Concernant l’activité dans les entreprises, Patrick Liébus a estimé que la baisse touche indifféremment les petites comme les grandes entreprises artisanales, qui connaissent une atténuation de la dégradation de leurs plans de charge. Parmi les métiers les plus impactés, la maçonnerie affiche le plus fort repli, à -9.5% en volume en 2009, suivie du secteur de la menuiserie/serrurerie/électricité à -6%. La couverture/chauffage/plomberie enregistre une baisse de 4%, tandis que les métiers de l’aménagement/décoration/plâtrerie reculent à -2.5%. Du côté de la trésorerie des entreprises, « elles deviennent de plus en plus exsangues », a déclaré le Président.

Celles-ci ont notamment dû faire face à une hausse des matériaux, à des demandes des salariés de plus en plus exigeantes en termes de rémunération et surtout à la réduction des délais de paiement. A ce sujet, Patrick Liébus a réaffirmé la prise de position dès le départ de la Capeb, ce qui a conduit à amoindrir les incidences sur l’activité des artisans, qui restent néanmoins touchés puisqu’aucune obligation n’est imposée aux clients finaux en la matière.

Enfin, s’il prévoit une baisse de l’activité de 3% pour l’année 2010, le Président parle d’une stabilisation de la baisse pour le neuf qui est en train de frémir et d’un ralentissement de la baisse qui peut se percevoir dans la rénovation. « Mais malgré tout, on ne peut pas parler d’une embellie, mais d’amorce », a déclaré Patrick Liébus. Pour soutenir l’activité en 2010, avant une éventuelle reprise l’an prochain, le Président a rappelé l’importance du dynamisme et de la diversification des métiers de l’artisanat, notamment vers les secteurs du développement durable (photovoltaïque, éolien…). Il a également insisté sur la pérennité des mesures gouvernementales et l’accompagnement de l’Etat en matière de logement.

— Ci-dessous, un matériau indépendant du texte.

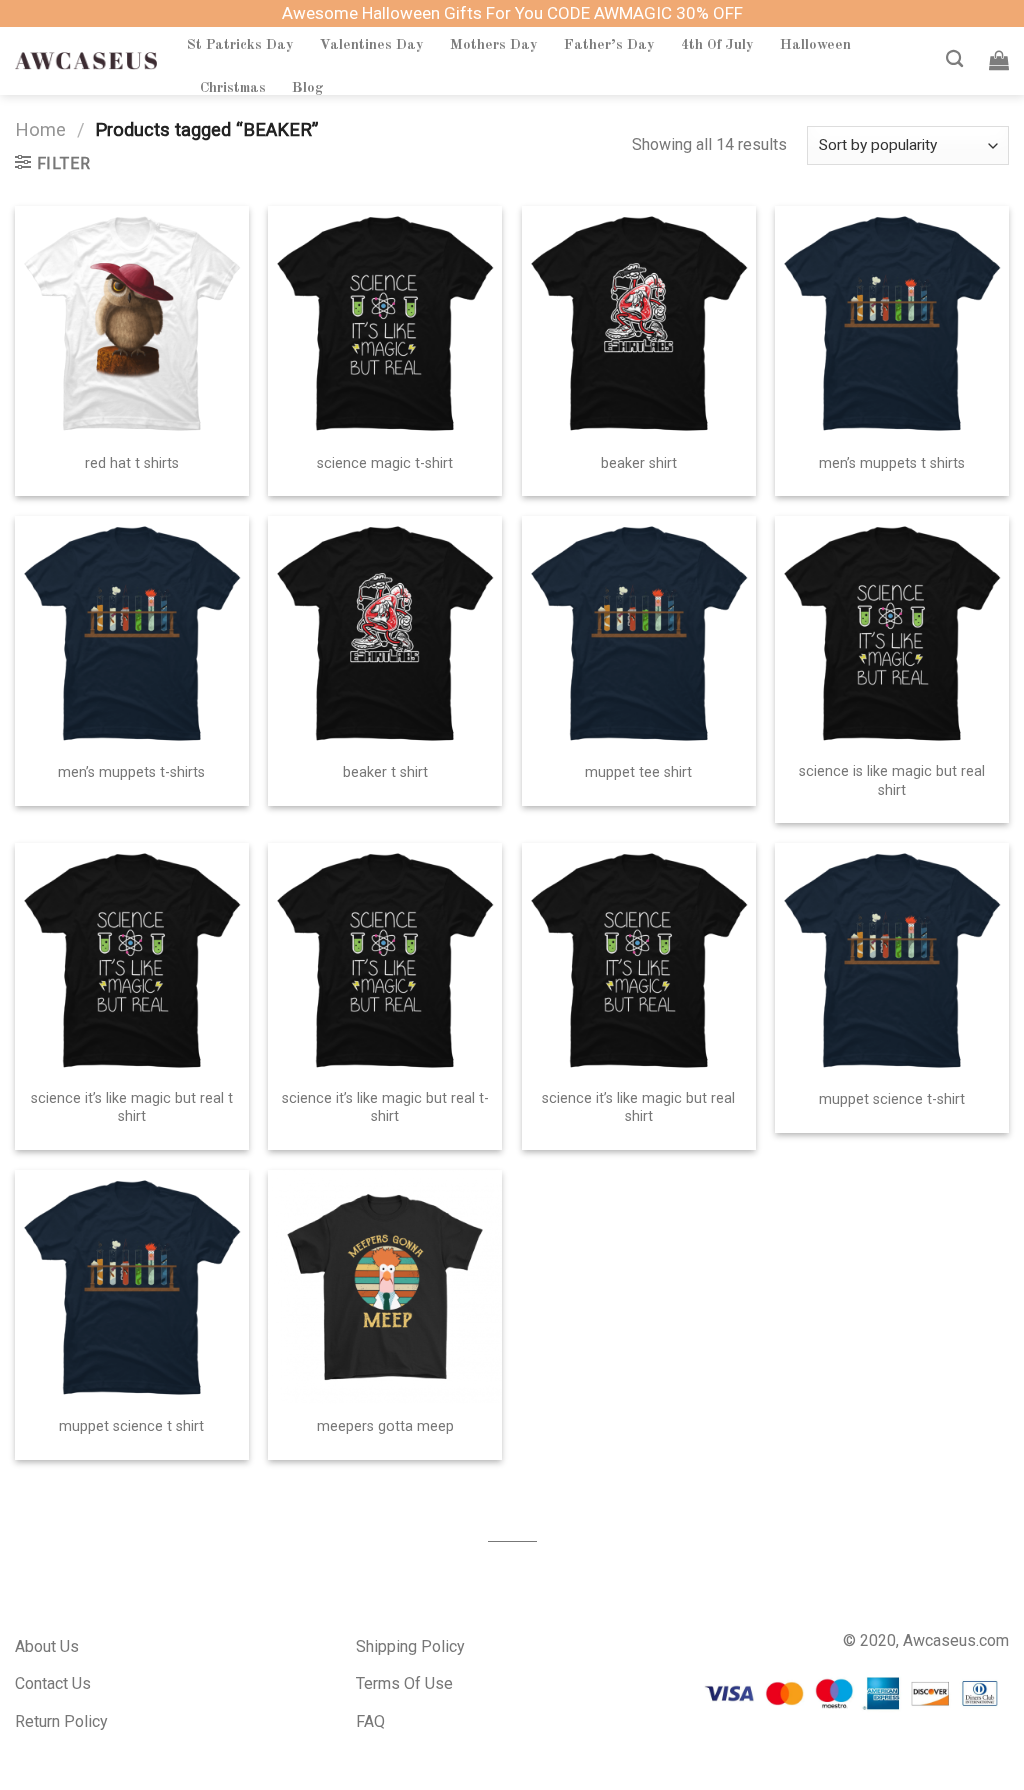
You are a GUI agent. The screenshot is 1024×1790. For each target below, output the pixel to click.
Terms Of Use (404, 1683)
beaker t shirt (385, 772)
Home (40, 129)
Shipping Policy (410, 1646)
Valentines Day (372, 45)
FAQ (370, 1721)
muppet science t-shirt (892, 1099)
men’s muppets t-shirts (131, 772)
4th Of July (717, 45)
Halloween (815, 45)
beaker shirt (639, 463)
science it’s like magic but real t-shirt (385, 1108)
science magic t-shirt (385, 463)
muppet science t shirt (131, 1426)
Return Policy (61, 1721)
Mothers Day (494, 45)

Cependant, une des mesures phares de la pérennité de l’artisanat réside, selon lui, surtout dans le maintien de la TVA à 5.5% dans le bâtiment, qui si elle n’est à ce jour pas remise en cause, ne doit pas disparaître après l’échéance de fin 2010. « Nous ne comprendrions pas comment cette mesure qui a créé des emplois pourrait disparaître », a estimé Patrick Liébus, qui préfère anticiper sur le sujet. « Il faudra qu’on nous l’annonce très vite ! », a-t-il martelé. Si le Président déplore la perte de 15.000 emplois l’an dernier, il précise toutefois qu’en 2010, « il y a une volonté d’embaucher très marquée ».